Stored data entries

=====

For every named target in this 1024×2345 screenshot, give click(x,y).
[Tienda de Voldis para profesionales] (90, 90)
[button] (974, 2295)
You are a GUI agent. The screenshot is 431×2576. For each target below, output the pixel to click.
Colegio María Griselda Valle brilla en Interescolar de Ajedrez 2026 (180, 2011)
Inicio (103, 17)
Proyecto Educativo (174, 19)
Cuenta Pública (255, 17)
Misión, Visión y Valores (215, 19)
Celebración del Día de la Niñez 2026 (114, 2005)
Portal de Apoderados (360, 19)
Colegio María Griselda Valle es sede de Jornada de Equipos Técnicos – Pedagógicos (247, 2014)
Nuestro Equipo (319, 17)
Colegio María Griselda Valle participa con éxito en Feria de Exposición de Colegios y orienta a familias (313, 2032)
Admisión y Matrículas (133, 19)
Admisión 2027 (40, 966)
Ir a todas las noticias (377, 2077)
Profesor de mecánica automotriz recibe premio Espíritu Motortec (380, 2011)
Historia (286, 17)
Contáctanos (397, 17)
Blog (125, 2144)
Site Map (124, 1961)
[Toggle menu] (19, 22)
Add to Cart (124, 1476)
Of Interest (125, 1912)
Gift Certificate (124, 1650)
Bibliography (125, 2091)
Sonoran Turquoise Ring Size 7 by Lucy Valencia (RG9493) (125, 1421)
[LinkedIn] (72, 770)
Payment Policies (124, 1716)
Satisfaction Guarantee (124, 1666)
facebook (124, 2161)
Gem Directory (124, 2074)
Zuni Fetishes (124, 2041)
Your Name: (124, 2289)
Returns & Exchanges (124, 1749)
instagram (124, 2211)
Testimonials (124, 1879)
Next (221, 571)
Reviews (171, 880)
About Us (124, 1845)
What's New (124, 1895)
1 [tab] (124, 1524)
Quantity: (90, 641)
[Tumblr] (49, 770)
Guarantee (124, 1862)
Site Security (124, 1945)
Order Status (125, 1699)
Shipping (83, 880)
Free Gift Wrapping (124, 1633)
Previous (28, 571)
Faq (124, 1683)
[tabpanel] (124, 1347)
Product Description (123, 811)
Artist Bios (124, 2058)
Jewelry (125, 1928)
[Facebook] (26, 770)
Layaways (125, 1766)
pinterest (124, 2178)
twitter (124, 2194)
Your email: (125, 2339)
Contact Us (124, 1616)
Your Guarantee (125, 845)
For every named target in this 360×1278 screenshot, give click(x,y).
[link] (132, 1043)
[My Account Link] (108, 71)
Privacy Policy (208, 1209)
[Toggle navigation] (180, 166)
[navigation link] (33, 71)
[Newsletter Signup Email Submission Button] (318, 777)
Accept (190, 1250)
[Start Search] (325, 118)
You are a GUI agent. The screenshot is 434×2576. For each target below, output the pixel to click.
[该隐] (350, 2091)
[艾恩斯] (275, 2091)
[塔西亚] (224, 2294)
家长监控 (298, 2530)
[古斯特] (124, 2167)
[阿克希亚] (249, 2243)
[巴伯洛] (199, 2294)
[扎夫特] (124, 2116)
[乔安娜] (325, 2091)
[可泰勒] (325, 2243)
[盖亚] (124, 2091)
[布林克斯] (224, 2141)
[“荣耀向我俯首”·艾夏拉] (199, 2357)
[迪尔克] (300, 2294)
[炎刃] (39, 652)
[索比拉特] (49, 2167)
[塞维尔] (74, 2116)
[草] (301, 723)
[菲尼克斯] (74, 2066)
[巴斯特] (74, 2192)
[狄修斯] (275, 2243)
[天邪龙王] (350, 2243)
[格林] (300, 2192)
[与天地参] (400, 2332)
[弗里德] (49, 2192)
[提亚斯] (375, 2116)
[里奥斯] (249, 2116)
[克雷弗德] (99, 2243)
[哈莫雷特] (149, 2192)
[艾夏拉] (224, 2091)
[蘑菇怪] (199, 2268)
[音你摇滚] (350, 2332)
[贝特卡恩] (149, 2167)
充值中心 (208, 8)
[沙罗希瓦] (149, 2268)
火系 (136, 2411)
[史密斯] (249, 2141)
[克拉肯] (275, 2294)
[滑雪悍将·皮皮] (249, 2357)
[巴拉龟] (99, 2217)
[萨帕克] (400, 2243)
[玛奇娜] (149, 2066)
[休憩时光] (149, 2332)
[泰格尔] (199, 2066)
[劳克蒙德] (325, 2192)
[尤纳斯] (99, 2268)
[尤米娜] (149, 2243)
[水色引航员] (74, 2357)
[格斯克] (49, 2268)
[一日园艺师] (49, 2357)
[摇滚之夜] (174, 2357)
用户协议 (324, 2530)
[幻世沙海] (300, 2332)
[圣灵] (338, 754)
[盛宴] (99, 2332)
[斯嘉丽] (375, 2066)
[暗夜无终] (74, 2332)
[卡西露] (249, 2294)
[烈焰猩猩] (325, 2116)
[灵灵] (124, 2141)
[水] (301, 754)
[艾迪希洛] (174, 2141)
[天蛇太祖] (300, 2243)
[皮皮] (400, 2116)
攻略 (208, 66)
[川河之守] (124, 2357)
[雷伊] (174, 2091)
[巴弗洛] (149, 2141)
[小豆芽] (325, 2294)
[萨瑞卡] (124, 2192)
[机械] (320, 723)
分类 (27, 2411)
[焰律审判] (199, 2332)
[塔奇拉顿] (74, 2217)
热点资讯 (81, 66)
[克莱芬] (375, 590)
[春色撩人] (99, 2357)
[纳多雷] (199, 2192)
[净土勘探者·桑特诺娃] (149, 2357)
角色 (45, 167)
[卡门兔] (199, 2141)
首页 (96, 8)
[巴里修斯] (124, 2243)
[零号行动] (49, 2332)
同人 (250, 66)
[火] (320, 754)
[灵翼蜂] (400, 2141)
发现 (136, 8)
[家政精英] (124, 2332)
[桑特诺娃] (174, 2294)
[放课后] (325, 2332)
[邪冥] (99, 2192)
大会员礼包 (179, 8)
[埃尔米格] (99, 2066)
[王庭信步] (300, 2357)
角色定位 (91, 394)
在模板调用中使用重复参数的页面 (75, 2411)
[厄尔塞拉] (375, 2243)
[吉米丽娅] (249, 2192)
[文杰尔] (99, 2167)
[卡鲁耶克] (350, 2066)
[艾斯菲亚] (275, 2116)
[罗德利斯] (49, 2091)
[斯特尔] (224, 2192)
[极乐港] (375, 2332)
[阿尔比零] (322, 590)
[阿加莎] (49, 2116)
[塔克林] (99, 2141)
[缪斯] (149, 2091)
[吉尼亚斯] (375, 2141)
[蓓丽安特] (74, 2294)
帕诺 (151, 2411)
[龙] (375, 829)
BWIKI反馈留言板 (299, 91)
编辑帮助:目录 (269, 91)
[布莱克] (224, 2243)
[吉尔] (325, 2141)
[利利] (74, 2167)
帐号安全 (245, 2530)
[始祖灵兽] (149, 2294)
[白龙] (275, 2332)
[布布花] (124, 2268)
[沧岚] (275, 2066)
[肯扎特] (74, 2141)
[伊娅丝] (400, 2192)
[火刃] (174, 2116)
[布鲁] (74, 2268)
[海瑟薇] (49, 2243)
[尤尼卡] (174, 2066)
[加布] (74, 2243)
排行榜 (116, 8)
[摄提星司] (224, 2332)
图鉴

=====

Assignment.
Output the full set of entries exactly as they were given.

Solution to this task.
For every named target in this 1024×2345 screenshot, give click(x,y).
[Tienda de Voldis para profesionales] (90, 90)
[button] (974, 2295)
You are a GUI agent. The screenshot is 431×2576. For each target below, output the pixel to click.
Colegio María Griselda Valle brilla en Interescolar de Ajedrez 2026 (180, 2011)
Inicio (103, 17)
Proyecto Educativo (174, 19)
Cuenta Pública (255, 17)
Misión, Visión y Valores (215, 19)
Celebración del Día de la Niñez 2026 (114, 2005)
Portal de Apoderados (360, 19)
Colegio María Griselda Valle es sede de Jornada de Equipos Técnicos – Pedagógicos (247, 2014)
Nuestro Equipo (319, 17)
Colegio María Griselda Valle participa con éxito en Feria de Exposición de Colegios y orienta a familias (313, 2032)
Admisión y Matrículas (133, 19)
Admisión 2027 (40, 966)
Ir a todas las noticias (377, 2077)
Profesor de mecánica automotriz recibe premio Espíritu Motortec (380, 2011)
Historia (286, 17)
Contáctanos (397, 17)
Blog (125, 2144)
Site Map (124, 1961)
[Toggle menu] (19, 22)
Add to Cart (124, 1476)
Of Interest (125, 1912)
Gift Certificate (124, 1650)
Bibliography (125, 2091)
Sonoran Turquoise Ring Size 7 by Lucy Valencia (RG9493) (125, 1421)
[LinkedIn] (72, 770)
Payment Policies (124, 1716)
Satisfaction Guarantee (124, 1666)
facebook (124, 2161)
Gem Directory (124, 2074)
Zuni Fetishes (124, 2041)
Your Name: (124, 2289)
Returns & Exchanges (124, 1749)
instagram (124, 2211)
Testimonials (124, 1879)
Next (221, 571)
Reviews (171, 880)
About Us (124, 1845)
What's New (124, 1895)
1 [tab] (124, 1524)
Quantity: (90, 641)
[Tumblr] (49, 770)
Guarantee (124, 1862)
Site Security (124, 1945)
Order Status (125, 1699)
Shipping (83, 880)
Free Gift Wrapping (124, 1633)
Previous (28, 571)
Faq (124, 1683)
[tabpanel] (124, 1347)
Product Description (123, 811)
Artist Bios (124, 2058)
Jewelry (125, 1928)
[Facebook] (26, 770)
Layaways (125, 1766)
pinterest (124, 2178)
twitter (124, 2194)
Your email: (125, 2339)
Contact Us (124, 1616)
Your Guarantee (125, 845)
For every named target in this 360×1278 screenshot, give click(x,y).
[link] (132, 1043)
[My Account Link] (108, 71)
Privacy Policy (208, 1209)
[Toggle navigation] (180, 166)
[navigation link] (33, 71)
[Newsletter Signup Email Submission Button] (318, 777)
Accept (190, 1250)
[Start Search] (325, 118)
You are a GUI agent. The screenshot is 434×2576. For each target below, output the pixel to click.
[该隐] (350, 2091)
[艾恩斯] (275, 2091)
[塔西亚] (224, 2294)
家长监控 (298, 2530)
[古斯特] (124, 2167)
[阿克希亚] (249, 2243)
[巴伯洛] (199, 2294)
[扎夫特] (124, 2116)
[乔安娜] (325, 2091)
[可泰勒] (325, 2243)
[盖亚] (124, 2091)
[布林克斯] (224, 2141)
[“荣耀向我俯首”·艾夏拉] (199, 2357)
[迪尔克] (300, 2294)
[炎刃] (39, 652)
[索比拉特] (49, 2167)
[塞维尔] (74, 2116)
[草] (301, 723)
[菲尼克斯] (74, 2066)
[巴斯特] (74, 2192)
[狄修斯] (275, 2243)
[天邪龙王] (350, 2243)
[格林] (300, 2192)
[与天地参] (400, 2332)
[弗里德] (49, 2192)
[提亚斯] (375, 2116)
[里奥斯] (249, 2116)
[克雷弗德] (99, 2243)
[哈莫雷特] (149, 2192)
[艾夏拉] (224, 2091)
[蘑菇怪] (199, 2268)
[音你摇滚] (350, 2332)
[贝特卡恩] (149, 2167)
充值中心 (208, 8)
[沙罗希瓦] (149, 2268)
火系 (136, 2411)
[史密斯] (249, 2141)
[克拉肯] (275, 2294)
[滑雪悍将·皮皮] (249, 2357)
[巴拉龟] (99, 2217)
[萨帕克] (400, 2243)
[玛奇娜] (149, 2066)
[休憩时光] (149, 2332)
[泰格尔] (199, 2066)
[劳克蒙德] (325, 2192)
[尤纳斯] (99, 2268)
[尤米娜] (149, 2243)
[水色引航员] (74, 2357)
[格斯克] (49, 2268)
[一日园艺师] (49, 2357)
[摇滚之夜] (174, 2357)
用户协议 (324, 2530)
[幻世沙海] (300, 2332)
[圣灵] (338, 754)
[盛宴] (99, 2332)
[斯嘉丽] (375, 2066)
[暗夜无终] (74, 2332)
[卡西露] (249, 2294)
[烈焰猩猩] (325, 2116)
[灵灵] (124, 2141)
[水] (301, 754)
[艾迪希洛] (174, 2141)
[天蛇太祖] (300, 2243)
[皮皮] (400, 2116)
攻略 (208, 66)
[川河之守] (124, 2357)
[雷伊] (174, 2091)
[巴弗洛] (149, 2141)
[小豆芽] (325, 2294)
[萨瑞卡] (124, 2192)
[机械] (320, 723)
分类 (27, 2411)
[焰律审判] (199, 2332)
[塔奇拉顿] (74, 2217)
热点资讯 (81, 66)
[克莱芬] (375, 590)
[春色撩人] (99, 2357)
[纳多雷] (199, 2192)
[净土勘探者·桑特诺娃] (149, 2357)
角色 (45, 167)
[卡门兔] (199, 2141)
首页 (96, 8)
[巴里修斯] (124, 2243)
[零号行动] (49, 2332)
同人 (250, 66)
[火] (320, 754)
[灵翼蜂] (400, 2141)
发现 (136, 8)
[家政精英] (124, 2332)
[桑特诺娃] (174, 2294)
[放课后] (325, 2332)
[邪冥] (99, 2192)
大会员礼包 (179, 8)
[埃尔米格] (99, 2066)
[王庭信步] (300, 2357)
角色定位 (91, 394)
在模板调用中使用重复参数的页面 (75, 2411)
[厄尔塞拉] (375, 2243)
[吉米丽娅] (249, 2192)
[文杰尔] (99, 2167)
[卡鲁耶克] (350, 2066)
[艾斯菲亚] (275, 2116)
[罗德利斯] (49, 2091)
[斯特尔] (224, 2192)
[极乐港] (375, 2332)
[阿尔比零] (322, 590)
[阿加莎] (49, 2116)
[塔克林] (99, 2141)
[缪斯] (149, 2091)
[吉尼亚斯] (375, 2141)
[蓓丽安特] (74, 2294)
帕诺 (151, 2411)
[龙] (375, 829)
BWIKI反馈留言板 (299, 91)
编辑帮助:目录 (269, 91)
[布莱克] (224, 2243)
[吉尔] (325, 2141)
[利利] (74, 2167)
帐号安全 (245, 2530)
[始祖灵兽] (149, 2294)
[白龙] (275, 2332)
[布布花] (124, 2268)
[沧岚] (275, 2066)
[肯扎特] (74, 2141)
[伊娅丝] (400, 2192)
[火刃] (174, 2116)
[布鲁] (74, 2268)
[海瑟薇] (49, 2243)
[尤尼卡] (174, 2066)
[加布] (74, 2243)
排行榜 (116, 8)
[摄提星司] (224, 2332)
图鉴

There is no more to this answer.